The Hawaiian Islands are rich with the culture and lore of supernatural beings. Real-life tragedies and dark events in local history have spawned many urban legends and scary stories from Hawaii. Tales of mysterious creatures, old goddesses with old grudges, and legends of ghosts are simply part of daily life on the Hawaiian Islands.
Everything is considered "alive" on the island. Even the banyan trees littering the landscape are believed to contain lost spirits that became tangled in their twisted, otherworldly form. Every nook and cranny, every rock and leaf is part of Hawaiian urban legends. There are so many creepy stories and Hawaiian urban legends that have been passed down for generations, it's hard to pick the scariest one.
The State Capitol Building Is Haunted by Royalty
Sightings of Queen Lili‘uokalani, the last monarch of the Hawaiian Islands, come from locals and tourists alike. One famous encounter was reported by the child of State Senator Eloise Tungpalan. The Senator brought her daughter to the office and the little girl made a mysterious friend.
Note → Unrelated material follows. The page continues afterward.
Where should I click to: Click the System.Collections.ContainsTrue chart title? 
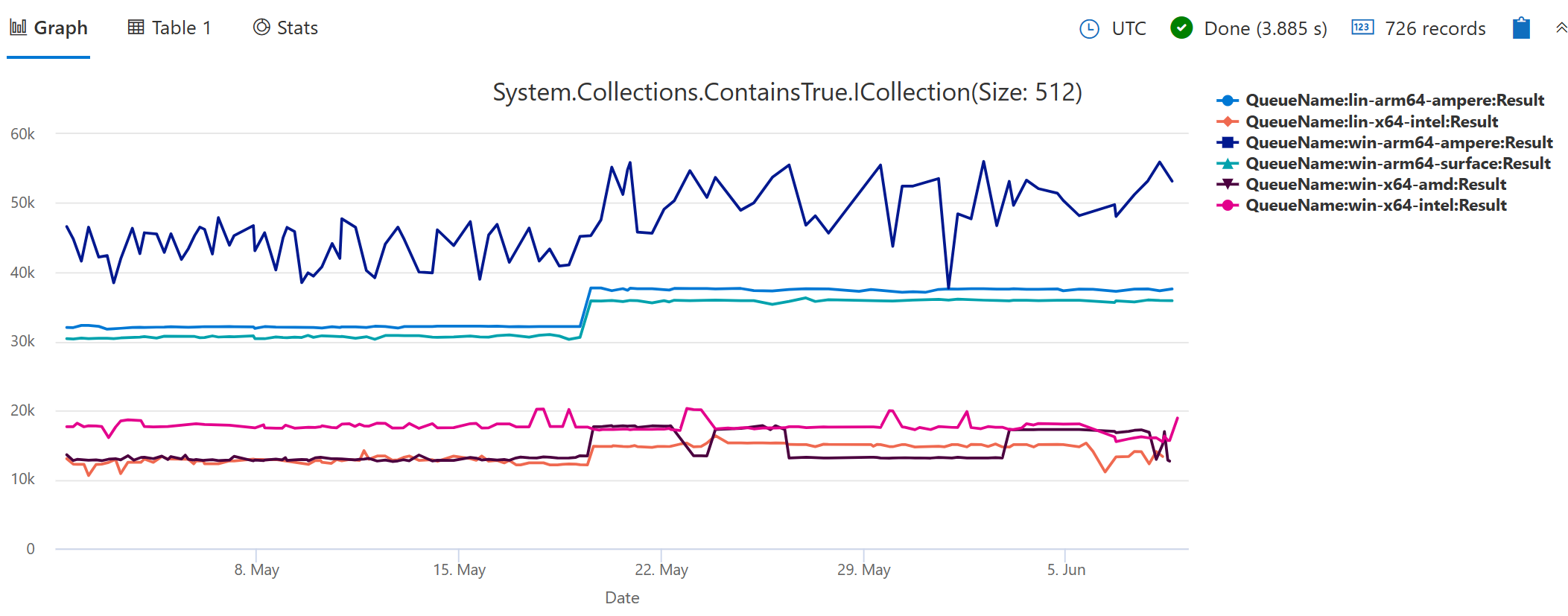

She described her as a tall Hawaiian woman wearing a long dress, leis on her arms and neck, who was barefoot. This mystery woman vanished before either of the girl’s parents could meet her. After seeing the Queen Lili‘uokalani statue the capitol building had erected, the little girl identified the queen as her mysterious playmate.
Queen Lili‘uokalani was a lover of cigars when she was alive. Since her passing, there have been many reports of cigar odor creeping through the air. Thick billowing clouds of cigar smoke have appeared in the basement hallway, which others believe to be the spirit of former Governor John Burns, who also took frequent cigar breaks.
Iolani Palace Is Full Of Spirits
The Iolani Palace is one of the most famous historical landmarks in Oahu and many visitors have had ghostly encounters there. Disembodied voices, footsteps with no physical source, strange odors, and glimpses of dark shadowy figures are reported so often, it doesn’t even raise an eyebrow anymore.
One of the spirits is the water ghost, a man who leaves his wet footprints all down the halls. He is believed to be the spirit of a Hawaiian prince who was punished with "water dunking." As a result, he died of pneumonia. There's also the woman in white roaming the grounds at night. She cries endlessly, startling passersby, and vanishes near the stairs that run beneath the fountain outside the palace.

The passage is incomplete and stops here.